Search engine categories
Web search engines
Search engines that are expressly designed for searching web pages, documents, and images were developed to facilitate searching through a large, nebulous blob of unstructured this and that. They are engineered to follow a multi-stage process: crawling the infinite stockpile of pages and documents to skim the figurative foam from their contents, indexing the foam/buzzwords in a sort of semi-structured form (database or something), and at last, resolving user entries/queries to return mostly relevant results and links to those skimmed documents or pages from the inventory.
In the case of a wholly textual search, the first step in classifying web pages is to find an ‘index item’ that might relate expressly to the ‘search term.’ In the past, search engines began with a small list of URLs as a so-called seed list, fetched the content, and parsed the links on those pages for relevant information, which subsequently provided new links. The process was highly cyclical and continued until enough pages were found for the searcher’s use. These days, a continuous crawl method is employed as opposed to an incidental discovery based on a seed list. The crawl method is an extension of aforementioned discovery method. Except there is no seed list, because the system never stops worming.

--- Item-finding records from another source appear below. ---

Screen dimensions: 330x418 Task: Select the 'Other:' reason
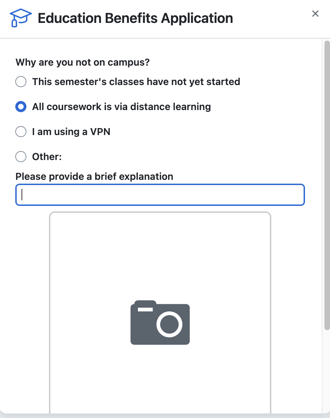pos(21,157)
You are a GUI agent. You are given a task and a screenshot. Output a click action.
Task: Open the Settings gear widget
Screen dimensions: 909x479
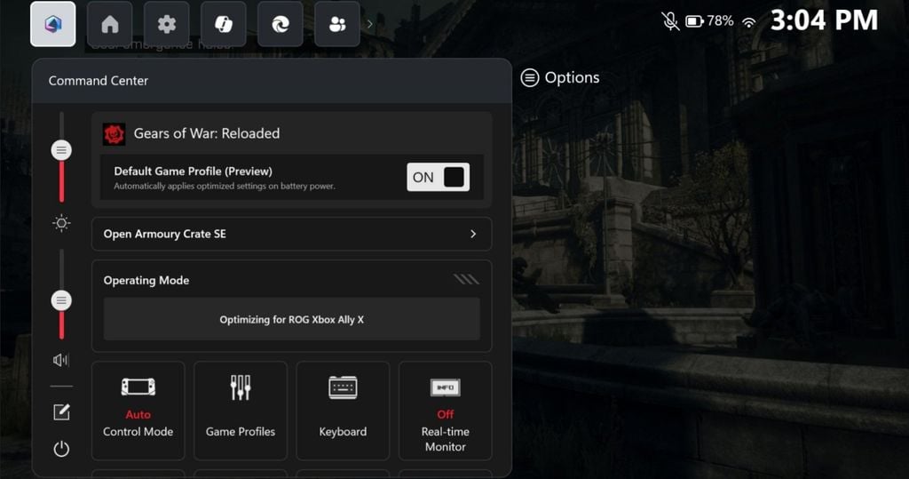tap(167, 25)
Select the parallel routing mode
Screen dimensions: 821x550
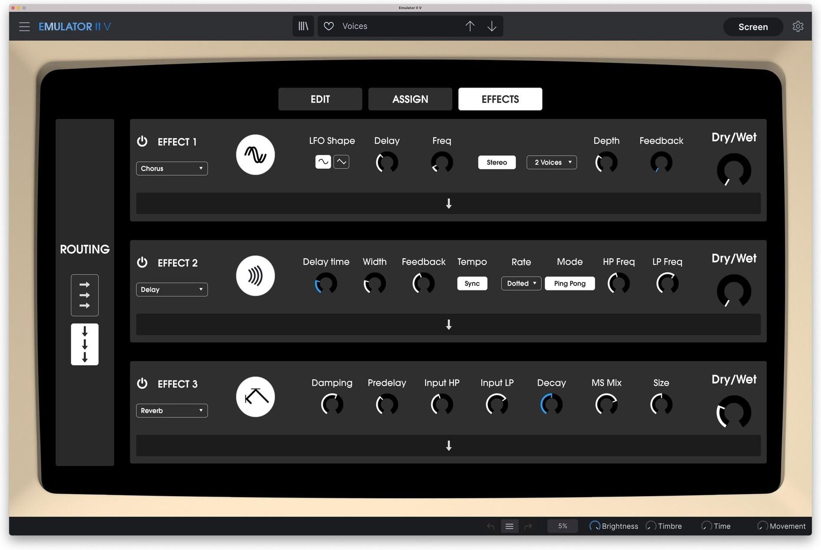(x=84, y=295)
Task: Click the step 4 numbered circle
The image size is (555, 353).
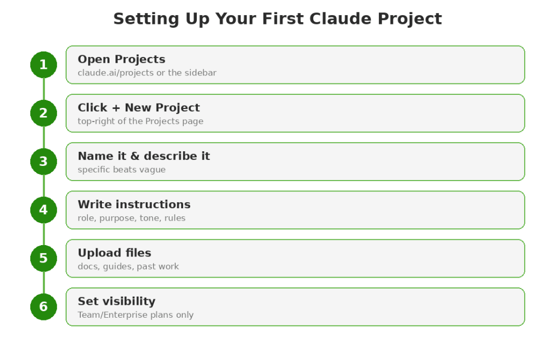Action: [x=43, y=210]
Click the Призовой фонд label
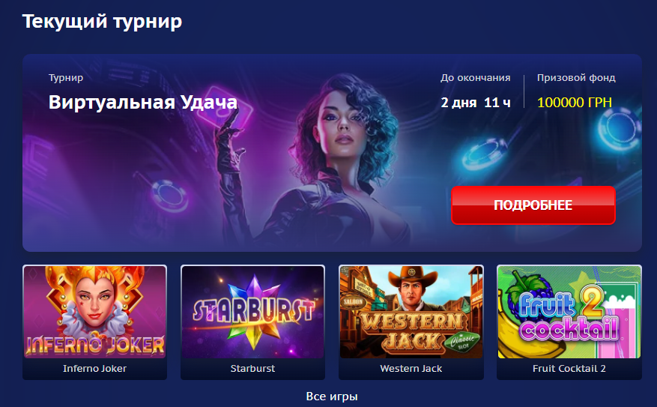657x407 pixels. click(576, 77)
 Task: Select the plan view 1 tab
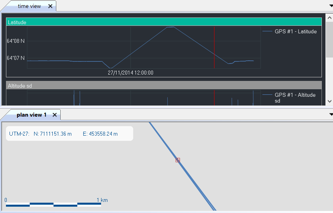click(31, 115)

Most search engines use sophisticated scheduling algorithms to “decide” when to revisit a particular page, to appeal to its relevance. These algorithms range from constant visit-interval with higher priority for more frequently changing pages to adaptive visit-interval based on several criteria such as frequency of chance, popularity, and overall quality of site. The speed of the web server running the page as well as resource constraints like amount of hardware or bandwidth also figure in.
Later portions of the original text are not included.